GNOME Bugzilla – Bug 444994
HTML chunked parsing failure when attribute contains <>
Last modified: 2009-08-25 12:44:18 UTC
The input <td onmouseover="ChangeText('<b>Trouble at sea</b>')"> causes HTML parser errors when using htmlParseChunk if a chunk split occurs at some places in the attribute. The attached source and html file reproduce the problem. Parsing in 100 byte chunks succeeds: $ ./html_chunk_test 100 test3.html htmlParseChunk 55 htmlParseChunk 0 HTML DOCUMENT standalone=true DTD(html), PUBLIC -//W3C//DTD HTML 4.0 Transitional//EN, SYSTEM http://www.w3.org/TR/REC-html40/loose.dtd ELEMENT html ELEMENT body ELEMENT td ATTRIBUTE onmouseover TEXT content=ChangeText('<b>Trouble at sea</b>') Parsing in 10 byte chunks fails: $ ./html_chunk_test 10 test3.html htmlParseChunk 10 htmlParseChunk 10 htmlParseChunk 10 htmlParseChunk 10 HTML parser error : AttValue: " expected <td onmouseover="ChangeText('<b>Trouble ^ HTML parser error : Couldn't find end of Start Tag td <td onmouseover="ChangeText('<b>Trouble ^ htmlParseChunk 10 HTML parser error : Unexpected end tag : b <td onmouseover="ChangeText('<b>Trouble at sea</b> ^ htmlParseChunk 5 htmlParseChunk 0 HTML DOCUMENT standalone=true DTD(html), PUBLIC -//W3C//DTD HTML 4.0 Transitional//EN, SYSTEM http://www.w3.org/TR/REC-html40/loose.dtd ELEMENT html ELEMENT body ELEMENT td ATTRIBUTE onmouseover TEXT content=ChangeText('<b>Trouble TEXT content=at sea')">
Created attachment 89529 [details] Source that tests htmlParseChunk with a given file and chunk size
Created attachment 89530 [details] HTML file that triggers the parse error
I can confirm this, it's still present in libxml2 2.6.32. It happens when chunks are split at or after an '>' in an attribute value and before the tag's closing '>'. I guess it's because htmlParseLookupSequence(ctxt, '>', 0, 0, 0), which is used to scan forward to the end of the tag in htmlParseTryOrFinish() ignores quotations.

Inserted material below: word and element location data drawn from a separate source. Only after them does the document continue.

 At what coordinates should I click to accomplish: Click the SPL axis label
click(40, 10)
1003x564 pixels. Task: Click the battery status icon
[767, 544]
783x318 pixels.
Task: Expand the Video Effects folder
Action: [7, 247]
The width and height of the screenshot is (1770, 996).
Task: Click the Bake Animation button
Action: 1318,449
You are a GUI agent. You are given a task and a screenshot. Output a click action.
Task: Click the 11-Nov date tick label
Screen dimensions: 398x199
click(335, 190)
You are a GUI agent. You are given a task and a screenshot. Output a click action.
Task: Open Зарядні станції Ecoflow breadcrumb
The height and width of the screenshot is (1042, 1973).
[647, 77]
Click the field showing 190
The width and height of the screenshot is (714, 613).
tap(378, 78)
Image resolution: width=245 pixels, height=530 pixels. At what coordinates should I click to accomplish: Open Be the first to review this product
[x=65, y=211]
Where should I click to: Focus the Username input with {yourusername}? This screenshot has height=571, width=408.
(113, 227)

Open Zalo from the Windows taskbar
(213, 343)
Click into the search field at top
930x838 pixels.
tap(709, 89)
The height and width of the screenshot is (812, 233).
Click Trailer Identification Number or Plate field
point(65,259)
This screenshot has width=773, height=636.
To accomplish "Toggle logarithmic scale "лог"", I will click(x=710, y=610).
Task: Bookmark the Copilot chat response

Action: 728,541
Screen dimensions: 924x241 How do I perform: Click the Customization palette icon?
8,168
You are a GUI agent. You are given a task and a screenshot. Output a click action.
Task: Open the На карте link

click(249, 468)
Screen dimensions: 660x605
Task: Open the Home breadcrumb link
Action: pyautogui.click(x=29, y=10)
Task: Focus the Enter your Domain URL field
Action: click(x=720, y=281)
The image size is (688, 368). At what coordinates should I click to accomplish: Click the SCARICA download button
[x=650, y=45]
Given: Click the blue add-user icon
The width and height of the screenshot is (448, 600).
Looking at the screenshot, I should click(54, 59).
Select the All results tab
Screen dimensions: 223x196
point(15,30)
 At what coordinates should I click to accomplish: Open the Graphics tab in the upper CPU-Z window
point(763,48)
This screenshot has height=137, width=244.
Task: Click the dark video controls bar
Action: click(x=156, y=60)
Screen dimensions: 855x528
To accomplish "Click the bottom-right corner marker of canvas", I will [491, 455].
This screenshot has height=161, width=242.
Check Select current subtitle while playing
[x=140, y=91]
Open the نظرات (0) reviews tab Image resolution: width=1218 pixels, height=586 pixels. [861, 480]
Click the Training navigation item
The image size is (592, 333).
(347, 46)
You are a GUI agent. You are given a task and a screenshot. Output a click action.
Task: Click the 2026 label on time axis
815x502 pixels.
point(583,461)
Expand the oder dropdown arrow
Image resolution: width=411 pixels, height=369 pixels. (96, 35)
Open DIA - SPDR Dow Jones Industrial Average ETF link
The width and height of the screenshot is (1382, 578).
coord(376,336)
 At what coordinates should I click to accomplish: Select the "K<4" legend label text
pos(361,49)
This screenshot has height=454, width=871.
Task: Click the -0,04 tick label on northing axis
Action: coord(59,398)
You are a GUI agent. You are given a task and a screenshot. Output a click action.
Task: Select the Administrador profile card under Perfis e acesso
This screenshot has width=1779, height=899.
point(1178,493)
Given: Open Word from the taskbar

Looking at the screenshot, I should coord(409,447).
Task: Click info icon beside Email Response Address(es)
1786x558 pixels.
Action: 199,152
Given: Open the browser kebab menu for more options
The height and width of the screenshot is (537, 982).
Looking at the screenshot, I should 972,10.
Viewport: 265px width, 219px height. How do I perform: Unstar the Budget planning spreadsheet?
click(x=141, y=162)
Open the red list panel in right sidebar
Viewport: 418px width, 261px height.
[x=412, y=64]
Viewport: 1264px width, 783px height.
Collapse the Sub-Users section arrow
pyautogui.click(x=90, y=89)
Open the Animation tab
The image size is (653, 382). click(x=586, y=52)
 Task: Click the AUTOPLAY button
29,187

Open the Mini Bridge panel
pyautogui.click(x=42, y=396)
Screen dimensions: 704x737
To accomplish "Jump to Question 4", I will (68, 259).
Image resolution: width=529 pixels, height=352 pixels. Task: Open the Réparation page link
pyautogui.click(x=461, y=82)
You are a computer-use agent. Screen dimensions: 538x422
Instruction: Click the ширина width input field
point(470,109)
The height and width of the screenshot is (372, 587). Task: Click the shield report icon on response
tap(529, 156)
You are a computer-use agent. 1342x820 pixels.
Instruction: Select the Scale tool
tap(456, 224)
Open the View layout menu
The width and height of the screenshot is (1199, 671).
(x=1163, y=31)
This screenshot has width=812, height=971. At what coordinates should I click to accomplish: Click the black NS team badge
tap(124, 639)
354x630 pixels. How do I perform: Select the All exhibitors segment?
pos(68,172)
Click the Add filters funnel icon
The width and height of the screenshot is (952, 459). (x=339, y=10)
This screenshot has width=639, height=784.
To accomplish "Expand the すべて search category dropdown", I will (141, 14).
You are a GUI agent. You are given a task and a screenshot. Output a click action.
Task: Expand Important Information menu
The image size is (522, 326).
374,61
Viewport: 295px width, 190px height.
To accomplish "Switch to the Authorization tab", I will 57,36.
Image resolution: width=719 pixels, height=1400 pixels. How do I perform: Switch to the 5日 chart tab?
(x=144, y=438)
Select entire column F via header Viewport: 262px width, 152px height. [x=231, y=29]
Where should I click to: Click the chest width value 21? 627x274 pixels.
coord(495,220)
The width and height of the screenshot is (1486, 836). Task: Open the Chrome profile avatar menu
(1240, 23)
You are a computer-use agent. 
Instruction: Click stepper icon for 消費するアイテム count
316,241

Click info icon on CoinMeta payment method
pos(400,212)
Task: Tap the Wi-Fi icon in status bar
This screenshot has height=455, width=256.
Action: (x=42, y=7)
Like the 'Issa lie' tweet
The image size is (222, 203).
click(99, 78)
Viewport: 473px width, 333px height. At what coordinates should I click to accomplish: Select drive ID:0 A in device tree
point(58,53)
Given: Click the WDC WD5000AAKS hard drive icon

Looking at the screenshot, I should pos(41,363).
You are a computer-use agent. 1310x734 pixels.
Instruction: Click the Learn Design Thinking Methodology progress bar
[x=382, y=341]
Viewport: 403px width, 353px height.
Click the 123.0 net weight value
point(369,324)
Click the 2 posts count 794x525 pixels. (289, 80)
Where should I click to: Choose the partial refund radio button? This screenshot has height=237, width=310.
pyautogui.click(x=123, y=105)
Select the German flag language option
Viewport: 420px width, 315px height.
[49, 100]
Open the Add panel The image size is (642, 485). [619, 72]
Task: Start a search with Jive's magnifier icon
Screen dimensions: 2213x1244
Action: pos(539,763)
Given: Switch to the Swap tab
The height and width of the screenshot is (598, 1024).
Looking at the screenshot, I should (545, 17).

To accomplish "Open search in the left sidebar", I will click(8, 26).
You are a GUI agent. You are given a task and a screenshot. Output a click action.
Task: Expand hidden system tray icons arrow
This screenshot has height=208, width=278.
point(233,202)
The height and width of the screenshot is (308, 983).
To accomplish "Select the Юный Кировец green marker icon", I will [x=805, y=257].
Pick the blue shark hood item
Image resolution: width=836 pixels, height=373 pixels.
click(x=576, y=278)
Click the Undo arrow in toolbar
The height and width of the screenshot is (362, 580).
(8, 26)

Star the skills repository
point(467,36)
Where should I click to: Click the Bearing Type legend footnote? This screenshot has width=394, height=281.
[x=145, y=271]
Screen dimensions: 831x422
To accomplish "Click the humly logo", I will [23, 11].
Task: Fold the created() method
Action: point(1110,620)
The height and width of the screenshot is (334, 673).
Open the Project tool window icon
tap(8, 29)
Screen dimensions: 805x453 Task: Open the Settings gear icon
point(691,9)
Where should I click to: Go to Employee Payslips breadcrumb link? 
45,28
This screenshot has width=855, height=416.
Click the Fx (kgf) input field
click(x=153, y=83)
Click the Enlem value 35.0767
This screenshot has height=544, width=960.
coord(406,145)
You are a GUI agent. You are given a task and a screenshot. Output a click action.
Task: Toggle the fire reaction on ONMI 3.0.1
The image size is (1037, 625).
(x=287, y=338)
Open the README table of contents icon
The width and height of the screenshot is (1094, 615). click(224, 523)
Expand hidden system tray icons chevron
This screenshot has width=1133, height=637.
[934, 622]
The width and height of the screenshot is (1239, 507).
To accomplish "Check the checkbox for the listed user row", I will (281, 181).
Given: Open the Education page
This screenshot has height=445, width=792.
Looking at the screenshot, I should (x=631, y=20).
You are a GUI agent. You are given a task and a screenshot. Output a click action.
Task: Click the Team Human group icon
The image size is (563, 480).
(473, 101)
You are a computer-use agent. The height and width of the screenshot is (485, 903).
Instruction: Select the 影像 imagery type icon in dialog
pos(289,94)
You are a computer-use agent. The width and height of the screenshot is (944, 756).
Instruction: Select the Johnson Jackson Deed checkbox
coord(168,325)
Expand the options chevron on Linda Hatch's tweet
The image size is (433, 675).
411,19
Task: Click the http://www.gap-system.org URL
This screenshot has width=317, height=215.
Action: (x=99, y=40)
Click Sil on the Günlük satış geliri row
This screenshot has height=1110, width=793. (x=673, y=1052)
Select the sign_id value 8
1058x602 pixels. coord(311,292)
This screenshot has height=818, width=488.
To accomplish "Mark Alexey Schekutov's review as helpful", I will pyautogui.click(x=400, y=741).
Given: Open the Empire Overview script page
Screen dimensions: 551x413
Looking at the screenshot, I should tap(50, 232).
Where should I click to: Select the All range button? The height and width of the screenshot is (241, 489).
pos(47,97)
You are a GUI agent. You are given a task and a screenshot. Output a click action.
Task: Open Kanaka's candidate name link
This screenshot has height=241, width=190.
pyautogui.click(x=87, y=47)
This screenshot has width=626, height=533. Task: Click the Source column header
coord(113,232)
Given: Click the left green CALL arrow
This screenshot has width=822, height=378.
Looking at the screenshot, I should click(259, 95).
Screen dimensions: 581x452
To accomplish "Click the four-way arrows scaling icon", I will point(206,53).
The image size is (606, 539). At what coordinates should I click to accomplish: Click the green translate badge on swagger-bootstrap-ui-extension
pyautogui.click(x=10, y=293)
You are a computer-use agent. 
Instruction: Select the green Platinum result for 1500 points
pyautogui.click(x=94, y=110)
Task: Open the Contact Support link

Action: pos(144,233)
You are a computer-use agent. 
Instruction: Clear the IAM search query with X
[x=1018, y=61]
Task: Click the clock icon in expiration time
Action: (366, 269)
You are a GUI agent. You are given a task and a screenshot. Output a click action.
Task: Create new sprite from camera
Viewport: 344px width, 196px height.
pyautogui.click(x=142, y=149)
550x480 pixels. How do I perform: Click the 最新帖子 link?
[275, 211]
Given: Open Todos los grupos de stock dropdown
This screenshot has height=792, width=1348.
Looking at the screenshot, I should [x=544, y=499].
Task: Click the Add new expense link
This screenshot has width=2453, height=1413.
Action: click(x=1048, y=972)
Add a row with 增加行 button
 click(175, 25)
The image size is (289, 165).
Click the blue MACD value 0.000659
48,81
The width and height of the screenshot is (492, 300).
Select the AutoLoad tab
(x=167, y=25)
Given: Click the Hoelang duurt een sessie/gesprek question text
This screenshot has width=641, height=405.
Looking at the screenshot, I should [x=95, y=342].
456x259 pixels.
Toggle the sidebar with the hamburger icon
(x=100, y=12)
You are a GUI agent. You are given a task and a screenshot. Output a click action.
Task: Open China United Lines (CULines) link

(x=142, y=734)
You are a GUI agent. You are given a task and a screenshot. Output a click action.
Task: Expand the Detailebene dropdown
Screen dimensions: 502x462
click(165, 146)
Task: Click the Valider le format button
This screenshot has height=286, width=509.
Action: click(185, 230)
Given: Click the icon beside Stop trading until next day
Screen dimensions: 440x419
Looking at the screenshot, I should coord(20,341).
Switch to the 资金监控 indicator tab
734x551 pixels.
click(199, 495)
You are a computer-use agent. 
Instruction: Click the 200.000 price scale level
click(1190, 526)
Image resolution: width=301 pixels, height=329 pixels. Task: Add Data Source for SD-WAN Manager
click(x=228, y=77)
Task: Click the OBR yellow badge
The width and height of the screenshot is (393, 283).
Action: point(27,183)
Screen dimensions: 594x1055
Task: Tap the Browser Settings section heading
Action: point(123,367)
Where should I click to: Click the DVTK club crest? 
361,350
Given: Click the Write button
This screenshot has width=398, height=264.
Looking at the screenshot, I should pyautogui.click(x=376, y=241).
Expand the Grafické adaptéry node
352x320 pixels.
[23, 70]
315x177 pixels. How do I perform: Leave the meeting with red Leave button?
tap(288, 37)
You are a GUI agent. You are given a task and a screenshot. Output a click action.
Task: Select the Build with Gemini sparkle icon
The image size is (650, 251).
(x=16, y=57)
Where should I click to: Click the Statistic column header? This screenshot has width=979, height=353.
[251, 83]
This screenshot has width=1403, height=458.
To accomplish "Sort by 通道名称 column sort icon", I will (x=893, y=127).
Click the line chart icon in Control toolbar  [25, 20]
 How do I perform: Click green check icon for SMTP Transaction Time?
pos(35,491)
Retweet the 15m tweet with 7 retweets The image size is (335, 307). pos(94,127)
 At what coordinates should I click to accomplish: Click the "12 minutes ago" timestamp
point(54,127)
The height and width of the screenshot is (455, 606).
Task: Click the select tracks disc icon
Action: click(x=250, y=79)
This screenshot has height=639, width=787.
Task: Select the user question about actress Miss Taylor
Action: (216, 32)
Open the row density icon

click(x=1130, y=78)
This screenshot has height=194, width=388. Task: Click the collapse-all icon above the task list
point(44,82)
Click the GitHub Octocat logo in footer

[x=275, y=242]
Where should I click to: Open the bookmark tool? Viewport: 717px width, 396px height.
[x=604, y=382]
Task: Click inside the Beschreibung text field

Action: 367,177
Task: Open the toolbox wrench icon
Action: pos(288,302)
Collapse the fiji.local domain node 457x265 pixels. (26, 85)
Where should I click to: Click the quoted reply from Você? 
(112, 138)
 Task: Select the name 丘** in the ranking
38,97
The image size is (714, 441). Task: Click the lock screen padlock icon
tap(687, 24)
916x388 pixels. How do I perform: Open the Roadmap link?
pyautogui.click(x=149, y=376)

Created attachment 113856 [details] C++ program to show the bug. This C++ program uses the same simple HTML document and parses it multiple times in two chunks, with the split traversing the critical section.
I am experiencing this behavior, as well. One additional side-effect is that the SAX startElement callback will be invoked with an incomplete attribute list in this case.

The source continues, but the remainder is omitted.